Jenny Wiley (born Jean "Jenny" Sellards in 1760 in Pennsylvania – 1831) was a legendary pioneer woman who was taken captive by Native Americans in 1789. Wiley endured the slaying of her brother and children and escaped after 11 months of captivity. Jenny Wiley State Resort Park in Prestonsburg, Kentucky is named in her honor.
Jenny Wiley was born to Hezekiah Sellards and Jean Brevard (Jean Brevard is in dispute as some believe that Hezekiah may have married a Cherokee). Her family moved to Walkers Creek, in what is now Bland County, Virginia. It was here in 1778 that Jenny met and married Thomas Wiley, an Irish immigrant.
Soon after, they built a log cabin and had their first four children.
On October 1, 1789, Thomas set out for a trading post with a horse heavy laden with ginseng to barter for domestic necessaries. That afternoon, Jenny's brother-in-law, John Borders, heard owl-call signals in the woods that made him suspect Native Americans were in the area and planning an attack. He warned his sister-in-law to pack up her children and leave the cabin, but Jenny wanted to finish some household chores before leaving.

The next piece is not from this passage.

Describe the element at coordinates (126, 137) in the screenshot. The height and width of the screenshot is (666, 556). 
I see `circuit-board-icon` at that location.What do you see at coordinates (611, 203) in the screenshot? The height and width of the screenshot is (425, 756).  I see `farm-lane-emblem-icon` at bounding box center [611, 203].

A group of eleven Native Americans, composed of two Cherokees, three Shawnees, three Wyandots, and three Delawares stormed the cabin. Jenny and her brother heard the Native Americans coming and tried to barricade the door, and also attempted to fight them off. They killed her younger brother of about fifteen years of age and her children, with the exception of her youngest child of about fifteen months. Jenny, who was expecting her fifth child, and the surviving child were then taken captive. There was some dispute amongst her captors about whether or not to kill her and her baby as they were slowing the party down, but they kept her and her baby alive until the baby became ill. At that point the captors killed the child while Jenny slept. She gave birth shortly thereafter, but that child was also murdered from scalping. The test was to put the baby on a piece of wood and send it down the river; if it cried, they would scalp it. If it did not cry, it'd live.